Monthly Archives: February 2009

Frenchitude Lesson #24: Parenting is Not A Competitive Sport

Don’t let anyone tell you that parenting is easy. Yesterday, it had me in tears.

I guess I should back up a little.

Charlotte and Camille are home from school on vacation this week. I had promised them I would do Shrinky-Dink jewellery crafts that I (short-sightedly) brought home for them from Paris. I entertained a halcyon image of the four of us spending a nice, crafty, female bonding day together. I was a great mother; it was going to be perfect.

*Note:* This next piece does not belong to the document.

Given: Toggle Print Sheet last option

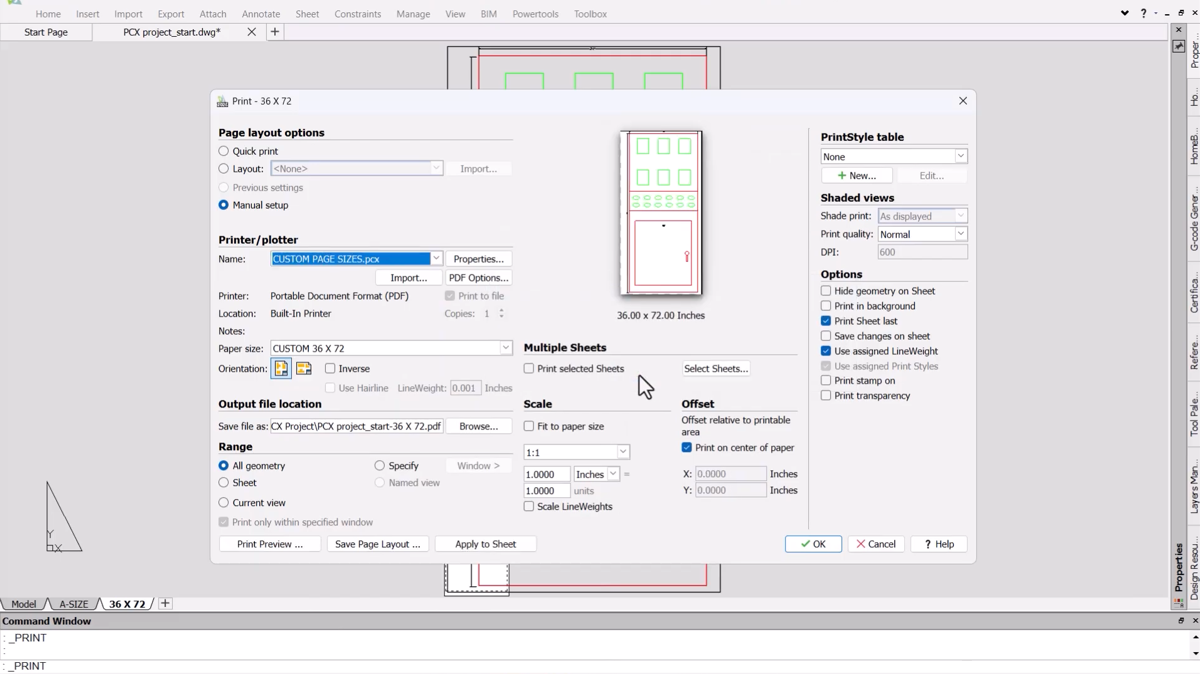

First wrinkle in the plan – Clem woke up yesterday morning piercing two molars. From the moment she entered consciousness, she expressed her rage at the universe by opening every cupboard in the house and emptying its contents on the floor. Repeatedly. She did this while screaming like a banshee. Whenever she felt that my attention was being diverted from her existential angst, she would storm over to where I was trying to cut out coloured Shrinky-Dinks and take a big chomp out of my leg.

As the morning wore on, and I struggled to thread little Shrinky-Dinks onto stretchy elastic cords while Clem took chunks out of my kneecaps, I began to mentally beat myself up.

Why can’t you ever seem to get a handle on this parenting thing? A nasty voice in my head demanded. Why is a day with my three girls making me feel woozy with anxiety and dread? Why does the idea of getting lunch on the table feel as exhausting and impossible as running a marathon? Why is everyone better at this than me?

And then came the kicker: What is wrong with me that I can’s get this right?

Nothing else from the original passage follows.